**WHAT TO DO**
1 - In the article on NIH funding for embryonic stem-cell research, what must scientists prove in order to apply for federal funding?
2 - Continue the article on NIH funding for embryonic stem-cell research from its final sentence.

NIH grants U funding for debated stem-cell research on embryos

Justin Costley

A controversial decision by the National Institutes of Health will allow scientists at the University’s stem-cell institute to apply for federal funding for a form of research involving human embryos.
Citing the enormous therapeutic potential of such research, the NIH fashioned a set of guidelines that would fund researchers’ work with cells from leftover embryos donated by patients who have undergone in vitro fertilization procedures.
The cells, called stem cells, are formative cells with the ability to develop into many different types of tissue.
Many scientists agree these cells hold the prospect of curing or creating new therapies for diseases such as Alzheimer’s, Diabetes, Parkinsons and many others.
Catherine Verfaillie, director of the University’s stem-cell biology program, said although research must continue for several more years, the cells have the potential to give rise to a number of different applications.
This could include repairing organs by injecting stem-cell patches into the faulty organs or creating whole new organs for transplant.
“It’s great to work in this area because it is exciting for therapeutic possibilities that are out there for patients,” she added.
The possible therapeutic value of the stem cells is uncontested. The controversy, which has raged since privately-funded researchers began this work in 1998, has not focused on their value to medicine but in how they are gathered.
The NIH’s guidelines evade a federal law prohibiting research on human embryos.
The law restricts the NIH from funding the extraction of stem cells from human embryos, but would not prohibit funding of research on the cells themselves.
Scientists may apply for federal funding for embryonic stem-cell research as long as they prove a private company extracted the cells for them.

**DATASET EXTRACT**
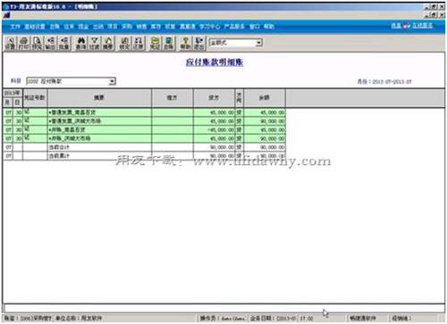Click the 总账 general ledger toolbar icon
447x324 pixels.
pyautogui.click(x=168, y=43)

**RESULTS FOR THE EXERCISE**
1 - They must prove that a private company extracted the cells for them.

2 -
Because the only way to acquire the cells is by destroying the embryos, critics, who believe life begins at conception, have questioned the morality of the research and attacked the ethical distinctions drawn by the NIH.
Other options
Recent evidence has suggested that stem cells in adults might have similar capabilities as stem cells obtained from human embryos, diminishing the need for the controversial research.
But Verfaillie, who has worked solely with adult stem cells and embryonic stem cells of mice at the University, said stem cells are much less concentrated in adults, and that differences between them might make one set more useful for disease than the other.
She added that the NIH’s decision to provide federal funding for this research will allow scientists at the institute to learn about these differences by comparing their ongoing research with research on cells obtained from human embryos.
“Ultimately, if you think about trying to treat as many diseases as you can, it’s still possible that one cell type will work better for one disease and the other one for the other disease,” Verfaillie said.
Despite the promise, Verfaillie said she is sensitive to the kinds of concerns that make the issue controversial.
A right to life
Since the NIH’s announcement, many people, including Pope John Paul, have voiced concerns over human embryonic research.
In her own mind, Verfaillie agrees with the distinctions drawn by the NIH’s guidelines between embryos that were likely to be discarded anyway and between embryos created specifically for this research.
“I think they’re appropriate,” Verfaillie said.
“I don’t think it is correct to actually create embryos to do this kind of research, but if there are left over cells that won’t be of any use to anybody, you can either discard them and don’t use them, or you try to use them to learn things and possibly treat other people.”
While critics agree stem cell research could lead to wonderful new therapies or perhaps even cures, they also point to recent evidence that suggests these advances could be developed solely from research on adult cells.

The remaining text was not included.